Se tudo correr bem, Jair Bolsonaro vai cumprir o que antecipou: fazer do Brasil uma Venezuela de extrema-direita, coisa fácil a julgar pelos antecedentes: Dilma Rousseff, por exemplo, foi impugnada por motivos ideológicos – e não reais, já que não lhe foi imputado nenhum crime.

Sendo Jair Bolsonaro um soldadinho, há de querer, se tudo correr bem, uma ditadura militar. O País não será policiado – mas policial. A ditadura ensinará a vergar a coluna, pelo menos aos que ficarem vivos.

Se tudo correr bem, a população poderá comprar armas com facilidade, para proteger os seus ódios, e matar o próximo.

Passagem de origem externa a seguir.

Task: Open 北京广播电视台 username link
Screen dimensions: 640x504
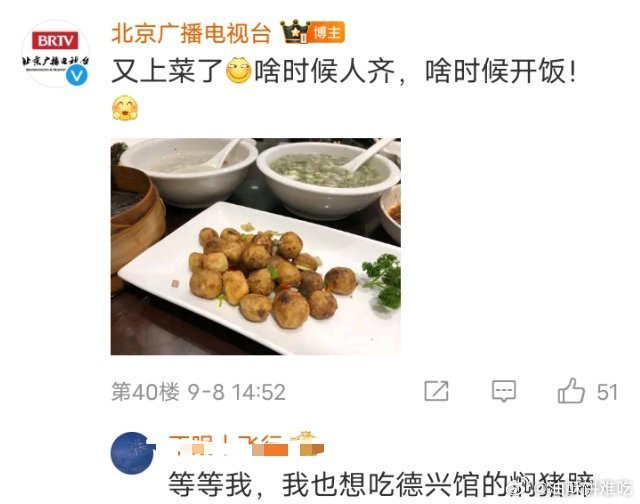Action: [x=191, y=33]
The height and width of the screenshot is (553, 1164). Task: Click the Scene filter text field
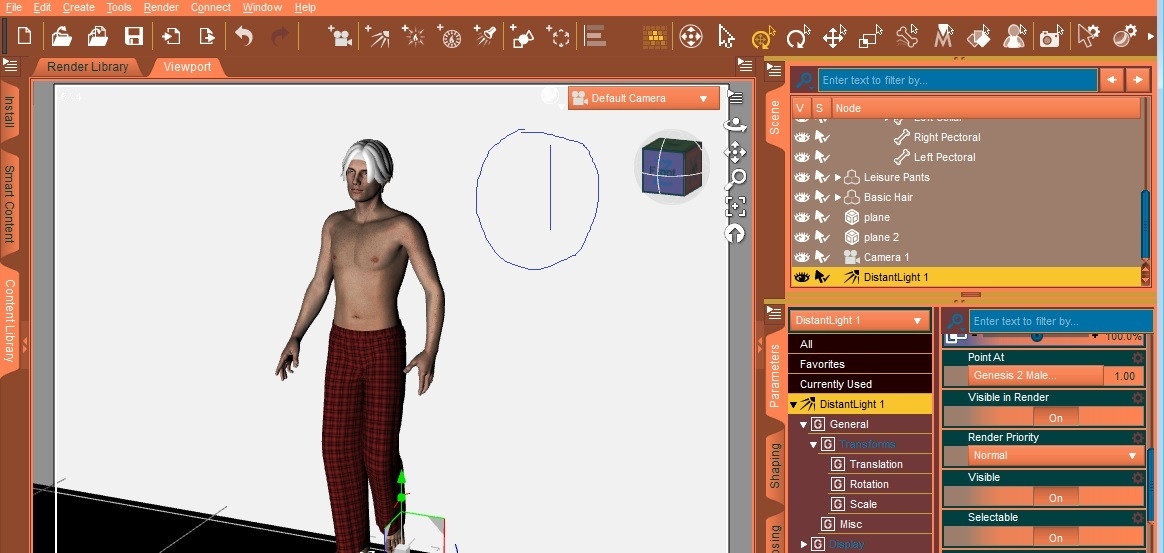pos(957,80)
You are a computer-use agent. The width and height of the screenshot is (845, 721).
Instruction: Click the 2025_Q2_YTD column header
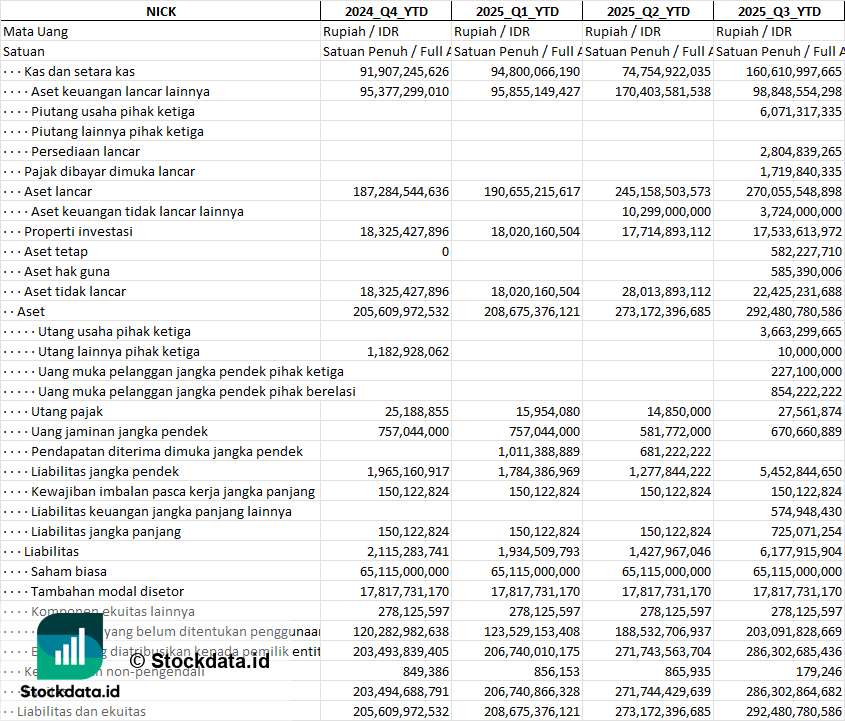click(x=648, y=11)
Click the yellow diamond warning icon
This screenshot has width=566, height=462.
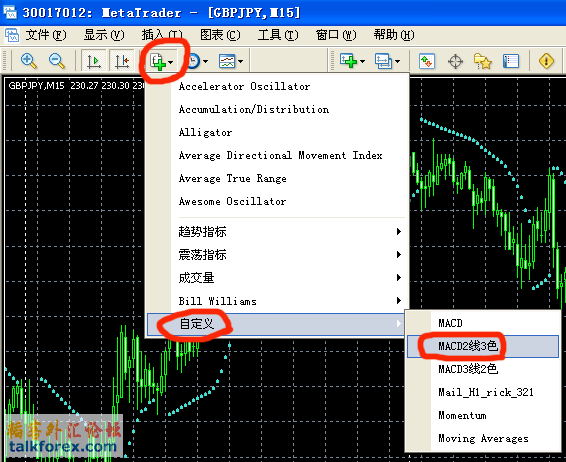pos(546,61)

Haverá emprego para os jovens, provavelmente como mercenários em algum ponto ávido do médio oriente, ou do que a América lhes sugerir, talvez Irão, talvez favelas.

O ódio, a lei dos crentes, substituirá de vez o amor, que ainda é divino para alguns. Os religiosos teimarão em perseguir os não religiosos (como já fazem no Brasil) e os ateus mais ricos passarão a fronteira para um novo período de exílio forçado (como já andam fazendo, alguns estão cá).

Se tudo correr bem, Jairzinho Soldadinho deixará crescer um bigode com o aspeto de uma borboleta ridícula, saudará os amigos com um Hail Eu!, até que a voz lhe doa, ou a tendinite o surpreender. E por mero acaso esquecerá Lula para sempre, como a justiça esqueceu a falta de provas.

Se tudo correr bem, Jairzinho Soldadinho será o Suja Jato, ou por outras palavras mais um fascista a ganhar bem a vida. Tudo isto num país onde a Democracia vai resistir, até na paisagem, por mais tempo que o pesadelo dure. Se tudo correr bem.